**PROVIDED DATA**
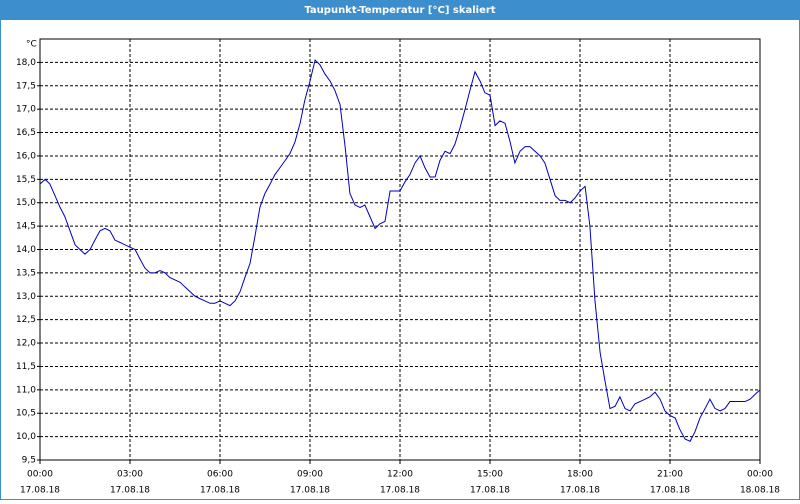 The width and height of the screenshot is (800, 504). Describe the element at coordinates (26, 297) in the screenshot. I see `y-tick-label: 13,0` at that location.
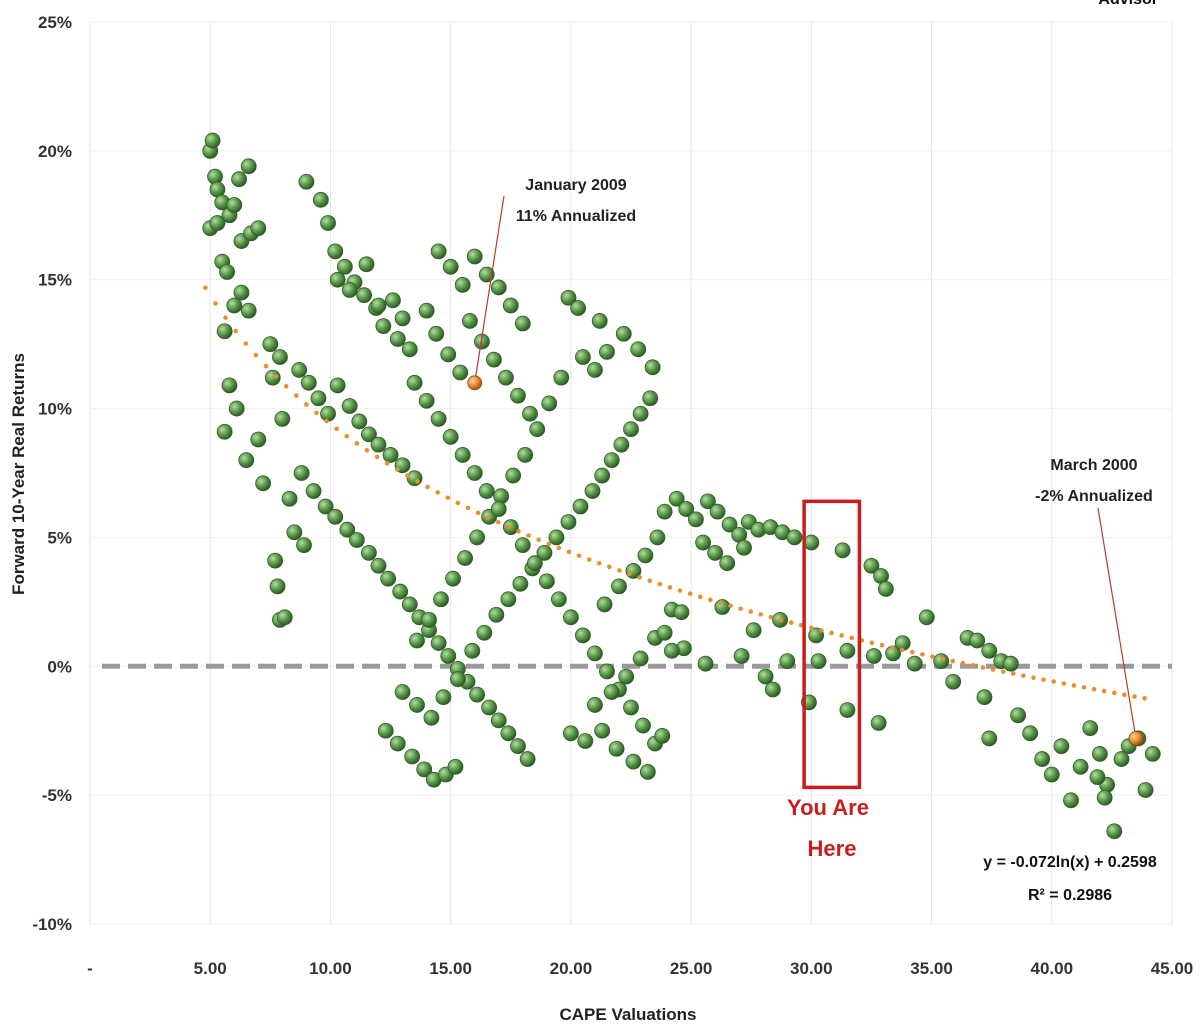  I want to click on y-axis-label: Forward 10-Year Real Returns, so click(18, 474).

...

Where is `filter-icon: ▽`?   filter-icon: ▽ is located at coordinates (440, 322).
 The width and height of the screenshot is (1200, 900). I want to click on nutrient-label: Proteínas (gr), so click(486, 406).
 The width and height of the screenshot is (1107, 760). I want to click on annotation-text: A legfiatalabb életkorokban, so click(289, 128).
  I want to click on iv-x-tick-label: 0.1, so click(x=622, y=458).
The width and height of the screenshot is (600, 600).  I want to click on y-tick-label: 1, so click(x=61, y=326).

* * *

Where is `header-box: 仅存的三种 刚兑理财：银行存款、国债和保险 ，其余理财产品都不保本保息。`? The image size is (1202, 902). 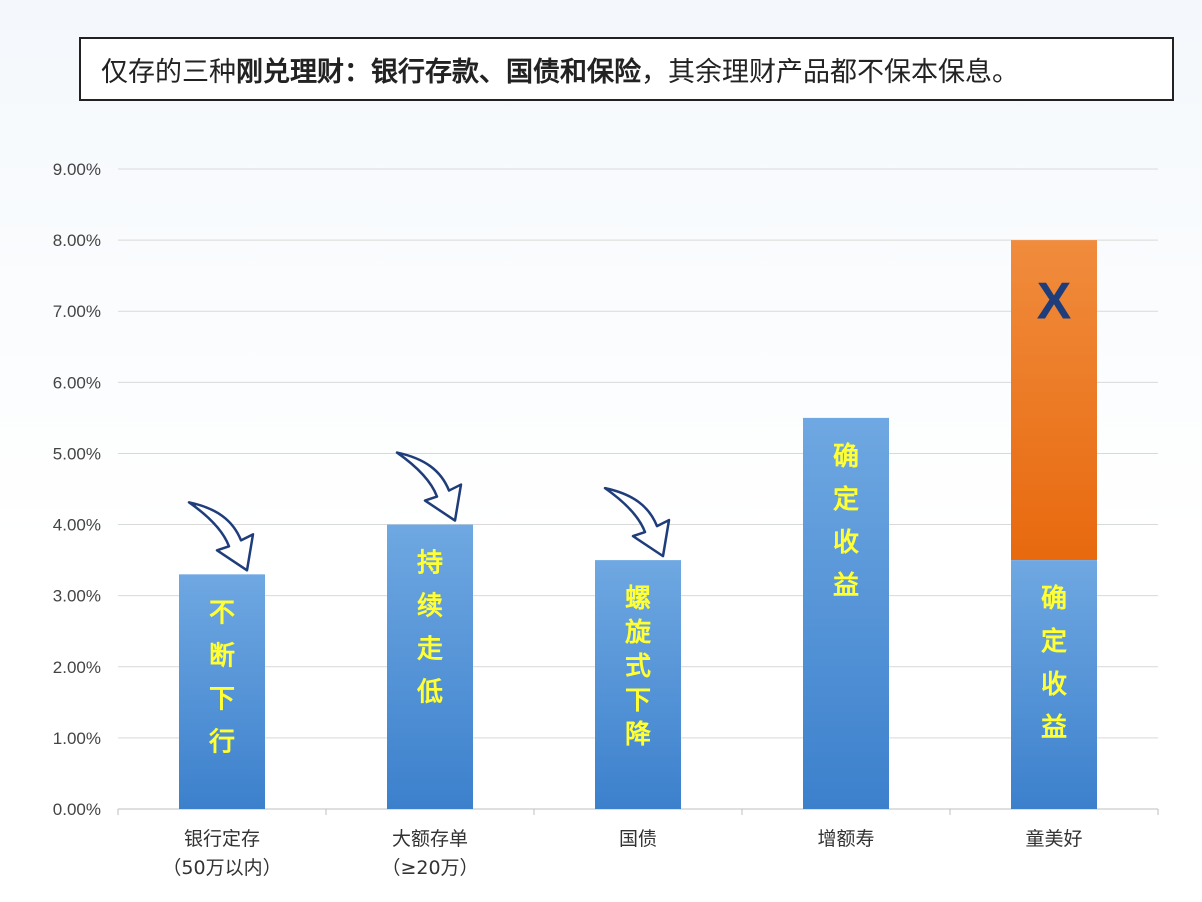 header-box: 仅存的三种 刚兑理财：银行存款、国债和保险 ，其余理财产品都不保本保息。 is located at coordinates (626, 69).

**WHAT THE TASK REQUIRES**
Change every "screenshot" to "image" in the items from the line containing "The width and height of the screenshot is (800, 504)." through the line containing "I want to click on y-axis-label: Forward", inclusive, and keep everything else the same. Give back only those lines, without the pictures.

**SOLUTION TO THIS PROBLEM**
 The width and height of the image is (800, 504). Describe the element at coordinates (26, 297) in the image. I see `y-tick-label: 13,0` at that location.
  I want to click on y-axis-label: Forward 10-Year Real Returns, so click(18, 474).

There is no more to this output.